[Start of Attachment]

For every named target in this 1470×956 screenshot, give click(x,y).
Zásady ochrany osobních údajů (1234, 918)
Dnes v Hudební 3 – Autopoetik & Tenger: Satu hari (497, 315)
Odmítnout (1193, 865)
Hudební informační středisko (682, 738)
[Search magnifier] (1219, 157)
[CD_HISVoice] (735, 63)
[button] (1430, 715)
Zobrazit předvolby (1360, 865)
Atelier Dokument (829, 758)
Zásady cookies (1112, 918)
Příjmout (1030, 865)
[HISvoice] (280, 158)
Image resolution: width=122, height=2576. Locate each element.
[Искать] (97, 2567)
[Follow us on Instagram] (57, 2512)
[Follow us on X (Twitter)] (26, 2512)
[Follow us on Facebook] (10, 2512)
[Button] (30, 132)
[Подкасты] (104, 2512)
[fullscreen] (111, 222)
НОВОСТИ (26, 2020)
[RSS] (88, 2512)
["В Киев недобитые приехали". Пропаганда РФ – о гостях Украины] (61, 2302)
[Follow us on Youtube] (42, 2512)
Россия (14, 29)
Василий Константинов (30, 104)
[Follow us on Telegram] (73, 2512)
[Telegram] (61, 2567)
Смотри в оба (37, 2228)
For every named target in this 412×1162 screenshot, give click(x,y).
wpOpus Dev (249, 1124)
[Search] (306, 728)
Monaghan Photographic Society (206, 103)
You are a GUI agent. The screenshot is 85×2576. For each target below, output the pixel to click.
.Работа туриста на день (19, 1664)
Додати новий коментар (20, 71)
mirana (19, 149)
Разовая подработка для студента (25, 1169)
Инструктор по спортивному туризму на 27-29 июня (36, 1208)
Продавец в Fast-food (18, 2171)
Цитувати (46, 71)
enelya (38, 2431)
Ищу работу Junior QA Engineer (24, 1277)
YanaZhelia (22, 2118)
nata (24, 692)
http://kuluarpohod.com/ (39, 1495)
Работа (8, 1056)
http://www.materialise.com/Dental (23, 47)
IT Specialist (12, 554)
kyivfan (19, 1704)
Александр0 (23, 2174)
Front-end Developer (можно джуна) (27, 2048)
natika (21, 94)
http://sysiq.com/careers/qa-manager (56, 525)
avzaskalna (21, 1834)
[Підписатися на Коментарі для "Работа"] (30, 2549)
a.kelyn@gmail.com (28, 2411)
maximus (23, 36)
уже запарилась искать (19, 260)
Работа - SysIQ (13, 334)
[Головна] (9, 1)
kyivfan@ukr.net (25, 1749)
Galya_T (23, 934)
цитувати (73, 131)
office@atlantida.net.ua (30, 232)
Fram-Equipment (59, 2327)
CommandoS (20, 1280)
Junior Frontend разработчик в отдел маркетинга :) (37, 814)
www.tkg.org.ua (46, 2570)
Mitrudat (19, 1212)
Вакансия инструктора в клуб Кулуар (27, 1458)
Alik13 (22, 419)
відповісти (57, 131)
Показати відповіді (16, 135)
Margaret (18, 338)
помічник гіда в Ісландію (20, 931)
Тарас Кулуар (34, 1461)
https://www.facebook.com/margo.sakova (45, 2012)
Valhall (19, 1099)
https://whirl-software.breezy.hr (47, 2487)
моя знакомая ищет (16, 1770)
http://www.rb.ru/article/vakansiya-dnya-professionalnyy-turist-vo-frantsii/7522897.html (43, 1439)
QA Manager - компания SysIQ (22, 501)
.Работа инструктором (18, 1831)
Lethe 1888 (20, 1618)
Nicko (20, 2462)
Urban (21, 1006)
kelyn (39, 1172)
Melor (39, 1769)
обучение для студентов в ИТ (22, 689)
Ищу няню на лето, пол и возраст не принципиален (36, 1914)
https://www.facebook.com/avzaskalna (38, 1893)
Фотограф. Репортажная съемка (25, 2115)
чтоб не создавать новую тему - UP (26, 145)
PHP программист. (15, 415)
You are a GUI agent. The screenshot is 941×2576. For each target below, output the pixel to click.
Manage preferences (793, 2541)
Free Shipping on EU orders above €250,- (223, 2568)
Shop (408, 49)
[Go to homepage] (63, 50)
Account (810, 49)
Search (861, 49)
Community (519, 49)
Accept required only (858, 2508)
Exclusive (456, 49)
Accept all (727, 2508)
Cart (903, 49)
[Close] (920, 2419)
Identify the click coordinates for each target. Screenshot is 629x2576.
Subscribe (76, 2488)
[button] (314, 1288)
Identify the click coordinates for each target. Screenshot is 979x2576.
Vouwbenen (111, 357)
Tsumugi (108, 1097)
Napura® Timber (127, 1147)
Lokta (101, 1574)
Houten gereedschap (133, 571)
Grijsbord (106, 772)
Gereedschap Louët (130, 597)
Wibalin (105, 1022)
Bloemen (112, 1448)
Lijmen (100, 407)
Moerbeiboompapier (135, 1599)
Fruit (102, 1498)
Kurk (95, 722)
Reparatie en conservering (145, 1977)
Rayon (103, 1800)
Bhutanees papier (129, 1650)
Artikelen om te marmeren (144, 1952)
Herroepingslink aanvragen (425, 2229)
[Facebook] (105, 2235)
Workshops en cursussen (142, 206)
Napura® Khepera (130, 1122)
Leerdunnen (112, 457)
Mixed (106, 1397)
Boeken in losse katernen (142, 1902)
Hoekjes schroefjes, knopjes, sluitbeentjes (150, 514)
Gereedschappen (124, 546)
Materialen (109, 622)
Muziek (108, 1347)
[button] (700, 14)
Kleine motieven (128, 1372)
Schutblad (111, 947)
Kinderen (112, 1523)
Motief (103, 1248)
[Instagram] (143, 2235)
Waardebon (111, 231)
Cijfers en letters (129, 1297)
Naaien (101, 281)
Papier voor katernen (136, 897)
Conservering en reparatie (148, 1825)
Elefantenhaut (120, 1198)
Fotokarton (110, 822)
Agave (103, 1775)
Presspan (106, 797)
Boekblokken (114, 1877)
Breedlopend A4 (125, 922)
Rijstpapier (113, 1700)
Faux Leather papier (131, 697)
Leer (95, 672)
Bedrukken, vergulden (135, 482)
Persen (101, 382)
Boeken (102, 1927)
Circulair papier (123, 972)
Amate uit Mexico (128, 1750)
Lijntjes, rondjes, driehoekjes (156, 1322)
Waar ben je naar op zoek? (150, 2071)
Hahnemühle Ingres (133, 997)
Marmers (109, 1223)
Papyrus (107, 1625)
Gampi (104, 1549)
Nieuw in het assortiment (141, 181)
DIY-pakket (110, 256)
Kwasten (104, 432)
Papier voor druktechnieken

[End of Attachment]

_YOUR INSTRUCTIONS_: Line by line, print the listing above exactly.

_SOLUTION_:
For every named target in this 1470×956 screenshot, give click(x,y).
Zásady ochrany osobních údajů (1234, 918)
Dnes v Hudební 3 – Autopoetik & Tenger: Satu hari (497, 315)
Odmítnout (1193, 865)
Hudební informační středisko (682, 738)
[Search magnifier] (1219, 157)
[CD_HISVoice] (735, 63)
[button] (1430, 715)
Zobrazit předvolby (1360, 865)
Atelier Dokument (829, 758)
Zásady cookies (1112, 918)
Příjmout (1030, 865)
[HISvoice] (280, 158)
Image resolution: width=122, height=2576. Locate each element.
[Искать] (97, 2567)
[Follow us on Instagram] (57, 2512)
[Follow us on X (Twitter)] (26, 2512)
[Follow us on Facebook] (10, 2512)
[Button] (30, 132)
[Подкасты] (104, 2512)
[fullscreen] (111, 222)
НОВОСТИ (26, 2020)
[RSS] (88, 2512)
["В Киев недобитые приехали". Пропаганда РФ – о гостях Украины] (61, 2302)
[Follow us on Youtube] (42, 2512)
Россия (14, 29)
Василий Константинов (30, 104)
[Follow us on Telegram] (73, 2512)
[Telegram] (61, 2567)
Смотри в оба (37, 2228)
For every named target in this 412×1162 screenshot, give click(x,y).
wpOpus Dev (249, 1124)
[Search] (306, 728)
Monaghan Photographic Society (206, 103)
You are a GUI agent. The screenshot is 85×2576. For each target below, output the pixel to click.
.Работа туриста на день (19, 1664)
Додати новий коментар (20, 71)
mirana (19, 149)
Разовая подработка для студента (25, 1169)
Инструктор по спортивному туризму на 27-29 июня (36, 1208)
Продавец в Fast-food (18, 2171)
Цитувати (46, 71)
enelya (38, 2431)
Ищу работу Junior QA Engineer (24, 1277)
YanaZhelia (22, 2118)
nata (24, 692)
http://kuluarpohod.com/ (39, 1495)
Работа (8, 1056)
http://www.materialise.com/Dental (23, 47)
IT Specialist (12, 554)
kyivfan (19, 1704)
Александр0 (23, 2174)
Front-end Developer (можно джуна) (27, 2048)
natika (21, 94)
http://sysiq.com/careers/qa-manager (56, 525)
avzaskalna (21, 1834)
[Підписатися на Коментарі для "Работа"] (30, 2549)
a.kelyn@gmail.com (28, 2411)
maximus (23, 36)
уже запарилась искать (19, 260)
Работа - SysIQ (13, 334)
[Головна] (9, 1)
kyivfan@ukr.net (25, 1749)
Galya_T (23, 934)
цитувати (73, 131)
office@atlantida.net.ua (30, 232)
Fram-Equipment (59, 2327)
CommandoS (20, 1280)
Junior Frontend разработчик в отдел маркетинга :) (37, 814)
www.tkg.org.ua (46, 2570)
Mitrudat (19, 1212)
Вакансия инструктора в клуб Кулуар (27, 1458)
Alik13 (22, 419)
відповісти (57, 131)
Показати відповіді (16, 135)
Margaret (18, 338)
помічник гіда в Ісландію (20, 931)
Тарас Кулуар (34, 1461)
https://www.facebook.com/margo.sakova (45, 2012)
Valhall (19, 1099)
https://whirl-software.breezy.hr (47, 2487)
моя знакомая ищет (16, 1770)
http://www.rb.ru/article/vakansiya-dnya-professionalnyy-turist-vo-frantsii/7522897.html (43, 1439)
QA Manager - компания SysIQ (22, 501)
.Работа инструктором (18, 1831)
Lethe 1888 (20, 1618)
Nicko (20, 2462)
Urban (21, 1006)
kelyn (39, 1172)
Melor (39, 1769)
обучение для студентов в ИТ (22, 689)
Ищу няню на лето, пол и возраст не принципиален (36, 1914)
https://www.facebook.com/avzaskalna (38, 1893)
Фотограф. Репортажная съемка (25, 2115)
чтоб не создавать новую тему - UP (26, 145)
PHP программист. (15, 415)
You are a GUI agent. The screenshot is 941×2576. For each target below, output the pixel to click.
Manage preferences (793, 2541)
Free Shipping on EU orders above €250,- (223, 2568)
Shop (408, 49)
[Go to homepage] (63, 50)
Account (810, 49)
Search (861, 49)
Community (519, 49)
Accept required only (858, 2508)
Exclusive (456, 49)
Accept all (727, 2508)
Cart (903, 49)
[Close] (920, 2419)
Identify the click coordinates for each target. Screenshot is 629x2576.
Subscribe (76, 2488)
[button] (314, 1288)
Identify the click coordinates for each target. Screenshot is 979x2576.
Vouwbenen (111, 357)
Tsumugi (108, 1097)
Napura® Timber (127, 1147)
Lokta (101, 1574)
Houten gereedschap (133, 571)
Grijsbord (106, 772)
Gereedschap Louët (130, 597)
Wibalin (105, 1022)
Bloemen (112, 1448)
Lijmen (100, 407)
Moerbeiboompapier (135, 1599)
Fruit (102, 1498)
Kurk (95, 722)
Reparatie en conservering (145, 1977)
Rayon (103, 1800)
Bhutanees papier (129, 1650)
Artikelen om te marmeren (144, 1952)
Herroepingslink aanvragen (425, 2229)
[Facebook] (105, 2235)
Workshops en cursussen (142, 206)
Napura® Khepera (130, 1122)
Leerdunnen (112, 457)
Mixed (106, 1397)
Boeken in losse katernen (142, 1902)
Hoekjes schroefjes, knopjes, sluitbeentjes (150, 514)
Gereedschappen (124, 546)
Materialen (109, 622)
Muziek (108, 1347)
[button] (700, 14)
Kleine motieven (128, 1372)
Schutblad (111, 947)
Kinderen (112, 1523)
Motief (103, 1248)
[Instagram] (143, 2235)
Waardebon (111, 231)
Cijfers en letters (129, 1297)
Naaien (101, 281)
Papier voor katernen (136, 897)
Conservering en reparatie (148, 1825)
Elefantenhaut (120, 1198)
Fotokarton (110, 822)
Agave (103, 1775)
Presspan (106, 797)
Boekblokken (114, 1877)
Breedlopend A4 (125, 922)
Rijstpapier (113, 1700)
Faux Leather papier (131, 697)
Leer (95, 672)
Bedrukken, vergulden (135, 482)
Persen (101, 382)
Boeken (102, 1927)
Circulair papier (123, 972)
Amate uit Mexico (128, 1750)
Lijntjes, rondjes, driehoekjes (156, 1322)
Waar ben je naar op zoek? (150, 2071)
Hahnemühle Ingres (133, 997)
Marmers (109, 1223)
Papyrus (107, 1625)
Gampi (104, 1549)
Nieuw in het assortiment (141, 181)
DIY-pakket (110, 256)
Kwasten (104, 432)
Papier voor druktechnieken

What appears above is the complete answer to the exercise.